I was doing a bit of end-of-year cleaning up of the blog as 2018 was drawing to a close, and came across this blog post that I never published, about trawling the secondhand bookstores of Tokyo in May 2017 for decent reads. Somehow, I ended up forgetting about the post, although I did post the video above. Still, there might be some value in recording this shopping trip in full here…
Oshima Bookshop
All English books in a eight mat room on ground floor with middle-aged woman working. Bargain bins full of “world’s best dirtiest jokes” that as far as I could tell revolved around a man of one nationality saying to a man of another nationality that he’d like to “eat” a passing woman (nationality unknown) and one of them then killing and/or cooking the woman. After reading two jokes like this, I dropped the books back in the bargain bin.
Colin Dexter, Service of All the Dead ¥100
Dashiell Hammett, Red Harvest ¥100
Elmore Leanard, Stick ¥250
Elmore Leonard, The Switch ¥250
Elmore Leonard, Gold Coast ¥250
A garage
Literally, a garage, offering three books for ¥500. I fancied an anthology of short stories from the Hitchcock TV series and found two others that it would be conceivable I might read one day. (OK, probably never).
Hitchcock in Prime Time
Jonathan Harr, A Civil Action
Sara Paretsky, Killing Orders
The Isseido Booksellers
Super posh – I bought two books for ¥1,000 – on Turner and Asian Art. Paperbacks, but a woman wrapped them in paper as another chap took my money. All very whispered. Leather-bound books all around.

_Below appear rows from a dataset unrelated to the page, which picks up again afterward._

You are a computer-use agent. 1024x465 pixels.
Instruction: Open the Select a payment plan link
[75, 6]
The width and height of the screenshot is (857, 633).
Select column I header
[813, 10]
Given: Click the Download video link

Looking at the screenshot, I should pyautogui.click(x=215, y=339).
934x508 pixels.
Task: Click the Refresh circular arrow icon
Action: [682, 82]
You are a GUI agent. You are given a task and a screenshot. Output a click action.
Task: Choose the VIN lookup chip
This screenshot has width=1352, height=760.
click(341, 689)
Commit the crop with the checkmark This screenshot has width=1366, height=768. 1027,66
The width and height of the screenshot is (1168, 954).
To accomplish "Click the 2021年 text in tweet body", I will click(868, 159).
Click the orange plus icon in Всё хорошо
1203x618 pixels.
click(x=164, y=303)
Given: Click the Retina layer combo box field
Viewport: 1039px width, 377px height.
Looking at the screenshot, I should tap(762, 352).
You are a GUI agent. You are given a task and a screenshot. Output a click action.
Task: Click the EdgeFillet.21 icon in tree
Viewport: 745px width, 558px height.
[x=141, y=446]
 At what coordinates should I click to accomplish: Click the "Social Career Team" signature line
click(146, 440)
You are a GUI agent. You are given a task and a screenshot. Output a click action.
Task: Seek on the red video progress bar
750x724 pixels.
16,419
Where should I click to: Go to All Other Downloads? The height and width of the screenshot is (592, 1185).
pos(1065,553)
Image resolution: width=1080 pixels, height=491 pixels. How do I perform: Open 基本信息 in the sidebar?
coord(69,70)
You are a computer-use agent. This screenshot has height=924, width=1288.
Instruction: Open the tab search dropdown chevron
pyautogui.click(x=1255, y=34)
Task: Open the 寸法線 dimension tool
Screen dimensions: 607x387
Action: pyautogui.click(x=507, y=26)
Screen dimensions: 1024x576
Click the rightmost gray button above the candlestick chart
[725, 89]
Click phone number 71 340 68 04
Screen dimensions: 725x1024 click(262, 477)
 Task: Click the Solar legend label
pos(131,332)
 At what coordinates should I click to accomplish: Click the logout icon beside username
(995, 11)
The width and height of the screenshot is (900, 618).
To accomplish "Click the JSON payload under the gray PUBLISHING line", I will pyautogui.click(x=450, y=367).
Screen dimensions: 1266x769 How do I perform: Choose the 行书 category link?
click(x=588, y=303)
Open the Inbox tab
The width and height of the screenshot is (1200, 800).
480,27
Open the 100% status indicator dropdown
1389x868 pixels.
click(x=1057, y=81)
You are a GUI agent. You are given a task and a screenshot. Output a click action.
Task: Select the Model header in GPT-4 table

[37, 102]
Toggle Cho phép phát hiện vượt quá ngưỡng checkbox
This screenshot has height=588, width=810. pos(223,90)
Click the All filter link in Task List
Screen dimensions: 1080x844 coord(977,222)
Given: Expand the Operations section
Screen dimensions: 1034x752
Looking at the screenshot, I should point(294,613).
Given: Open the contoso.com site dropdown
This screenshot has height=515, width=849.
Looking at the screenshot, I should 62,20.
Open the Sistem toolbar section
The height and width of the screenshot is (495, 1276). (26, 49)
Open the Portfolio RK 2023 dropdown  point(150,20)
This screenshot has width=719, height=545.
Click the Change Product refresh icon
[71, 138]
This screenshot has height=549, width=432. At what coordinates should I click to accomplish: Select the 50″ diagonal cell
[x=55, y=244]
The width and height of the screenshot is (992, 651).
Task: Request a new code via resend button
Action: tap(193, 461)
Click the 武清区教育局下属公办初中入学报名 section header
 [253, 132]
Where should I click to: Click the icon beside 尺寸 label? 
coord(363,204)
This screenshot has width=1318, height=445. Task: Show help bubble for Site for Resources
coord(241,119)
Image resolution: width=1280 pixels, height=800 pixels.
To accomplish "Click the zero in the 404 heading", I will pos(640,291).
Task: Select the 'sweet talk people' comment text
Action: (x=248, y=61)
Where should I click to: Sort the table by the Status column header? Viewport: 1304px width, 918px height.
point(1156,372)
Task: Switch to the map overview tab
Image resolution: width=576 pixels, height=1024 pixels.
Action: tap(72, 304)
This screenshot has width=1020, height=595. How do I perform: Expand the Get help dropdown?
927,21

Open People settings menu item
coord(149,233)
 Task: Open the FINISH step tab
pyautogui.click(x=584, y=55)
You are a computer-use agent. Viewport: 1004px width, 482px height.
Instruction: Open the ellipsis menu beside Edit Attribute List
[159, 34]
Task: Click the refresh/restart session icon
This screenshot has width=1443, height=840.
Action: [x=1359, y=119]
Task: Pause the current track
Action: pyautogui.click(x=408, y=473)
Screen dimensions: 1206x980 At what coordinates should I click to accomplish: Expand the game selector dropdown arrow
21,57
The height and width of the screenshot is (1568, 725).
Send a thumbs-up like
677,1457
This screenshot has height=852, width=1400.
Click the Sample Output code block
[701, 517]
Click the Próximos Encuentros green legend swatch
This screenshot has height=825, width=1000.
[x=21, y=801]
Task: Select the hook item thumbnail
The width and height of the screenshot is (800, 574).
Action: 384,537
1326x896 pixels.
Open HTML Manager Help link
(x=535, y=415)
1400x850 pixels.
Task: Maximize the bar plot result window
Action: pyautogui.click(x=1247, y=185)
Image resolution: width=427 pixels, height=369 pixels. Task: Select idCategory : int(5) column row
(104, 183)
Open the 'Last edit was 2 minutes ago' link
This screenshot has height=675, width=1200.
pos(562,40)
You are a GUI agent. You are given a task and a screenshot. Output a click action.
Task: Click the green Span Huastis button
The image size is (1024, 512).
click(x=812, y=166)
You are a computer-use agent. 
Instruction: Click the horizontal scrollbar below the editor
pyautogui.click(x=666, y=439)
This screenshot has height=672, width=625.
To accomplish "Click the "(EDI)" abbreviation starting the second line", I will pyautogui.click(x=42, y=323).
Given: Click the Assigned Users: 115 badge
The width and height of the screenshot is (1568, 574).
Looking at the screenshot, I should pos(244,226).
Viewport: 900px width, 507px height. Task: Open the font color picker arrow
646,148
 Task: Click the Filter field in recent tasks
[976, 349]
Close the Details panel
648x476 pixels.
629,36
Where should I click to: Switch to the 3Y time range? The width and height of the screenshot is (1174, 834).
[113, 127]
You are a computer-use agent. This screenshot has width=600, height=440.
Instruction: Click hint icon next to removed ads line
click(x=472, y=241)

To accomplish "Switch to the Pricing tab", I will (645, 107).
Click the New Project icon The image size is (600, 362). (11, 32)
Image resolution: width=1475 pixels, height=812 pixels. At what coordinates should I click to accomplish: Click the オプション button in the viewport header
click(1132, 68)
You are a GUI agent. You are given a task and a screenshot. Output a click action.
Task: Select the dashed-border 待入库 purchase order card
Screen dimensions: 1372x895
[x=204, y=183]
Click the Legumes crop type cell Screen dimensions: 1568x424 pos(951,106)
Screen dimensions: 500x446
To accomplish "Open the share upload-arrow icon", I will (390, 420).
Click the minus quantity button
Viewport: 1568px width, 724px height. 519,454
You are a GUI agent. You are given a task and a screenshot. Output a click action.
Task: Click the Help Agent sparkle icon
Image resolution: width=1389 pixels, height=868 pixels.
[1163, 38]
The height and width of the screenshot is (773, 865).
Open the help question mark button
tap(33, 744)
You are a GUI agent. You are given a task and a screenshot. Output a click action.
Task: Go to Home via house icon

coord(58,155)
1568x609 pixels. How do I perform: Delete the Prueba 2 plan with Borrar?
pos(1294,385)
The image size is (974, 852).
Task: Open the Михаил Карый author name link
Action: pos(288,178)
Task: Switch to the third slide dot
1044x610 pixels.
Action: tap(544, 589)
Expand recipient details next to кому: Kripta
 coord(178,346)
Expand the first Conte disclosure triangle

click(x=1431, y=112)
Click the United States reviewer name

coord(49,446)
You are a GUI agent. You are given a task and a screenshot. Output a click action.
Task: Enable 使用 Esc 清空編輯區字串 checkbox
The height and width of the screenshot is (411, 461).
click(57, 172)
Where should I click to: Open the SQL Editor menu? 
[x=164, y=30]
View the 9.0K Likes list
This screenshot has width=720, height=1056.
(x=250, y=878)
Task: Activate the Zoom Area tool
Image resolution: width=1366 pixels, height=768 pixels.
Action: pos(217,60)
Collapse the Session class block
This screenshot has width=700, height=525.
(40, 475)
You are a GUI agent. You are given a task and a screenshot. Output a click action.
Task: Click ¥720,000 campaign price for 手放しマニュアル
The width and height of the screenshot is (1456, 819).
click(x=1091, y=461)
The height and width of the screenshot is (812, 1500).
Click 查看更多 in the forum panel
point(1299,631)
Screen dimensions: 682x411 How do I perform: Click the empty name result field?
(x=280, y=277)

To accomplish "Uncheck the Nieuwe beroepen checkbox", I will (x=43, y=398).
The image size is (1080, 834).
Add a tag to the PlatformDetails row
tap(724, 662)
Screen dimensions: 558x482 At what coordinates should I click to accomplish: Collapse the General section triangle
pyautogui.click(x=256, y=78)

And a first edition Lucedio Hearn book for ¥70,000 if I recall right. I slipped it back and stepped carefully away.
An arty bookstore
Some great pictures and posters, and art books, but once you’ve seen one black and white, oddly cropped out of focus picture of a hairy-arm-pitted naked frowning fraülein, you’ve seen them all. Enjoyed looking around, but nothing said “bring me home to meet your family.”
The Kitazawa Bookstore
Has a cafe in the middle of the ground floor and all the books looked suspiciously new but in fact, a sign you can read from the street said foreign books upstairs. And they had a great selection of Penguin classic paperbacks for a couple of hundred yen each and then rarer books.
There, I held a first UK edition of Hemingway’s Old Man and the Sea (¥60,000 as I recall?) and noticed behind a glass display cabinet a copy of the Graham Greene’s Third Man for ¥120.000. About a thousand times my budget for a second-hand book. But while paying for two reasonably priced paperbacks, I noticed on the desk a copy of Our Man in Havana. How much for that?
“Haven’t priced it yet.”
The shopkeeper went online to Abebooks.com and compared prices. A similar condition signed one in unclipped dust jacket was going for $450.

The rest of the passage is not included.